Print the records below exactly, from the line containing "Task: Click the Inactive" down to the line containing "the vampire quote", both lines included, and omit every picture.

§ Data records:
________________________________________

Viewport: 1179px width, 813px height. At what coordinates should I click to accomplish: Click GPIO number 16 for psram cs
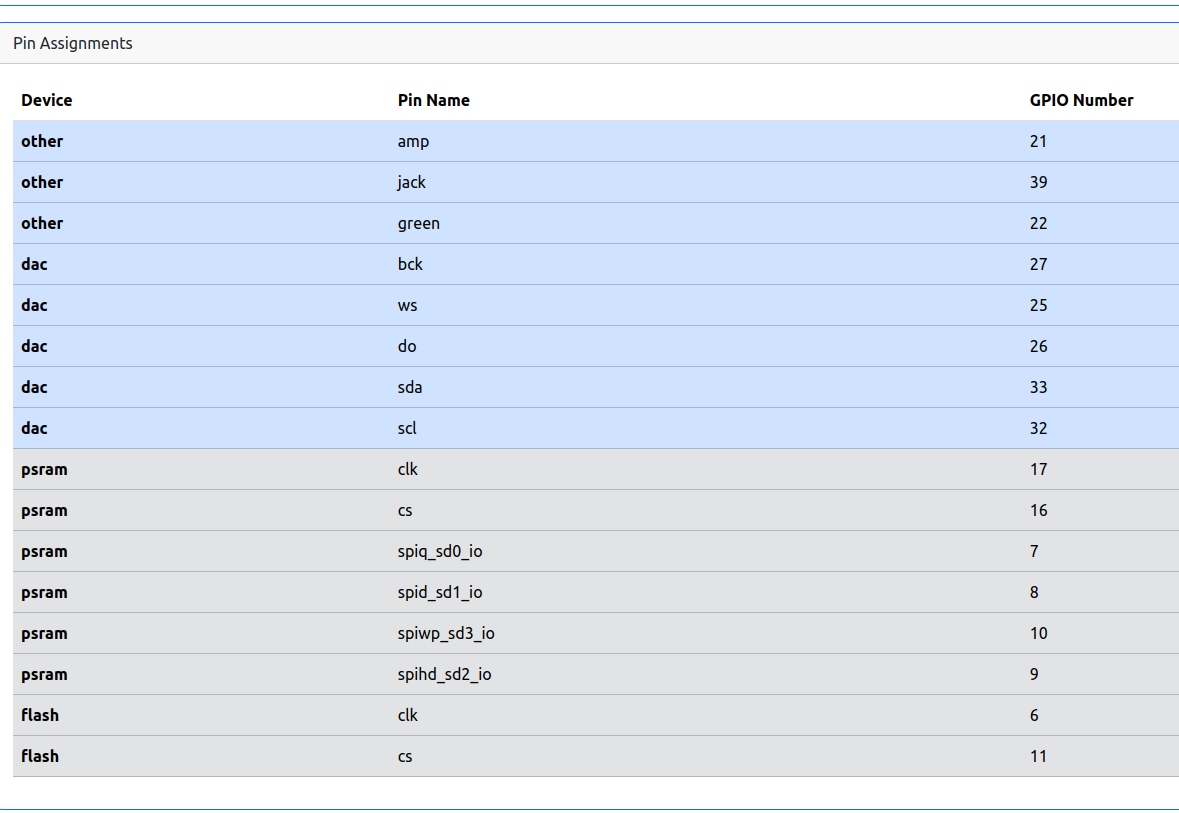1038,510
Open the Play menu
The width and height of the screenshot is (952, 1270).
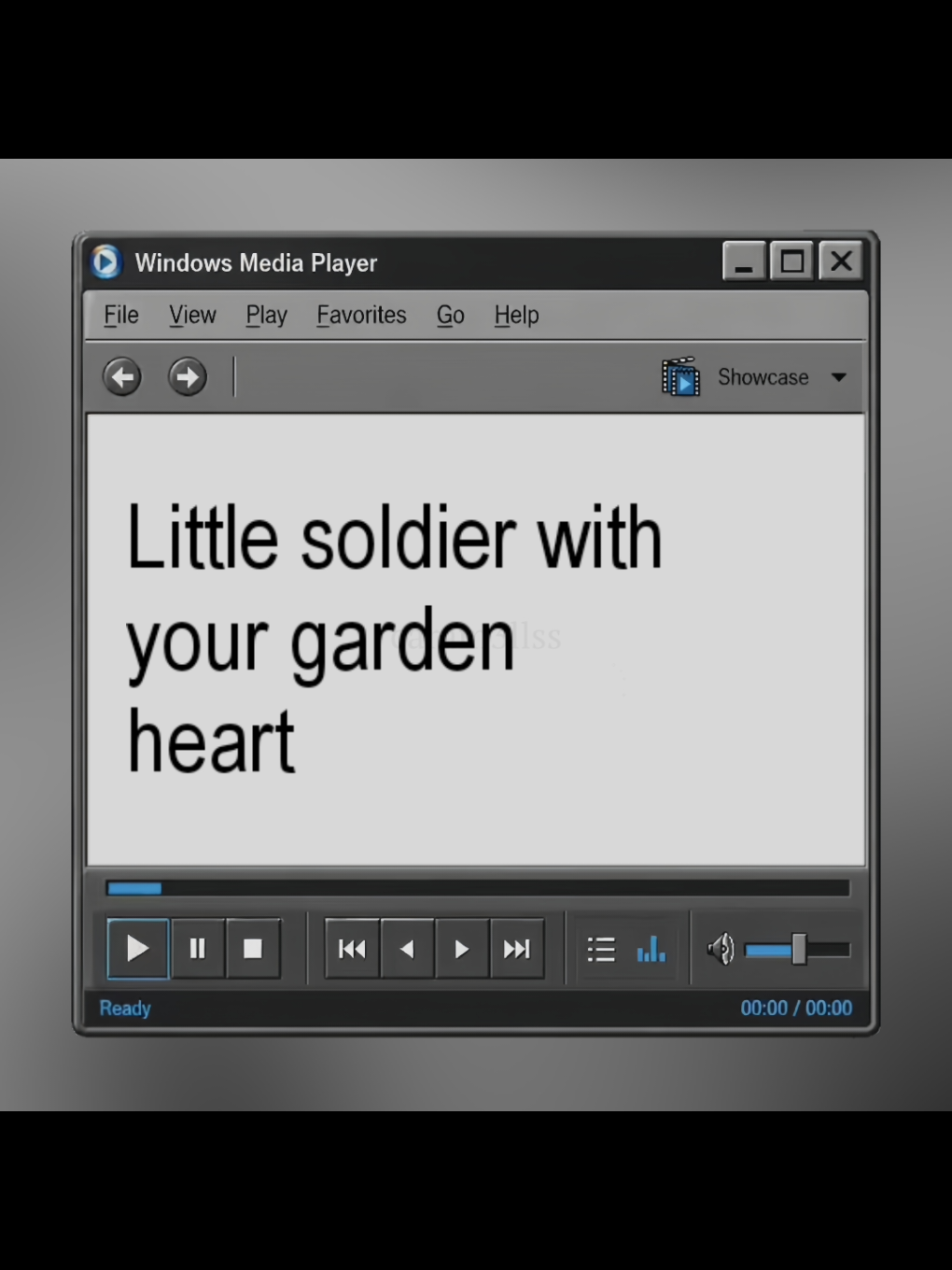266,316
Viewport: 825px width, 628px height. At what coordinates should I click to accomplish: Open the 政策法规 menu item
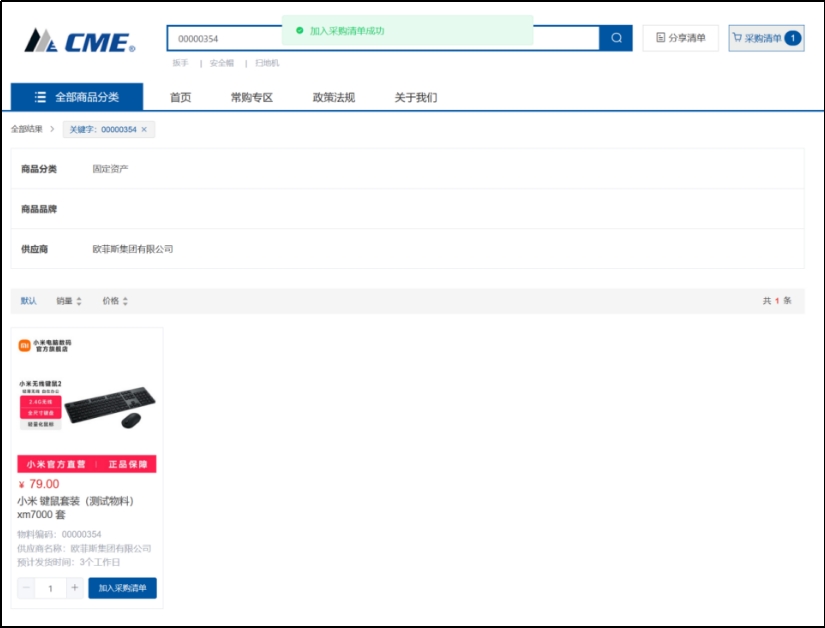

________________________________________

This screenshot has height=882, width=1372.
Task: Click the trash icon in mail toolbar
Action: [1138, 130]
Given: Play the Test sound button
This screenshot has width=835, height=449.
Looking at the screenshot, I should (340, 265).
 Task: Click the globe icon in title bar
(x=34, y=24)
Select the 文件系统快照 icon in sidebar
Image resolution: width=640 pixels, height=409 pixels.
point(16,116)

________________________________________

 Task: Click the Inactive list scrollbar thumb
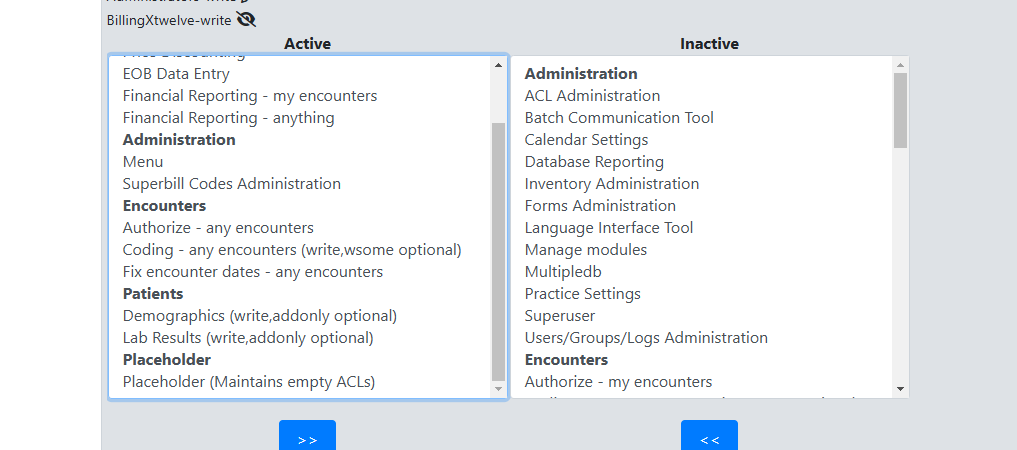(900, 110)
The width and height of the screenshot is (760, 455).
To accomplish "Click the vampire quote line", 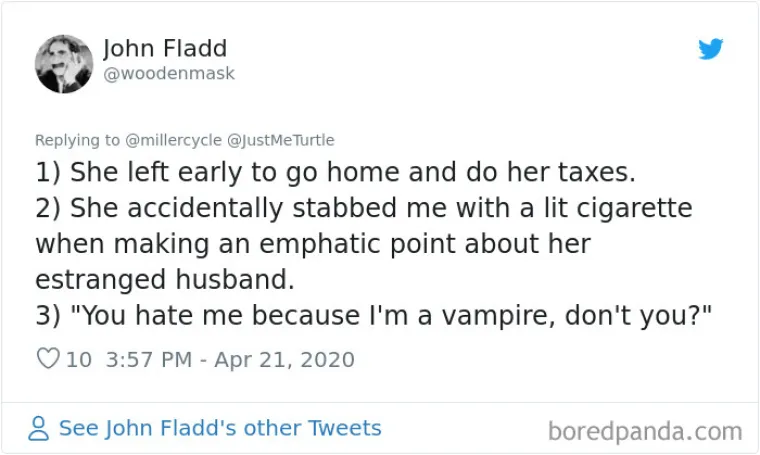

________________________________________

§ Exercise answer:
 Task: Click the Inactive list scrollbar thumb
(900, 110)
The width and height of the screenshot is (760, 455).
To accomplish "Click the vampire quote line", 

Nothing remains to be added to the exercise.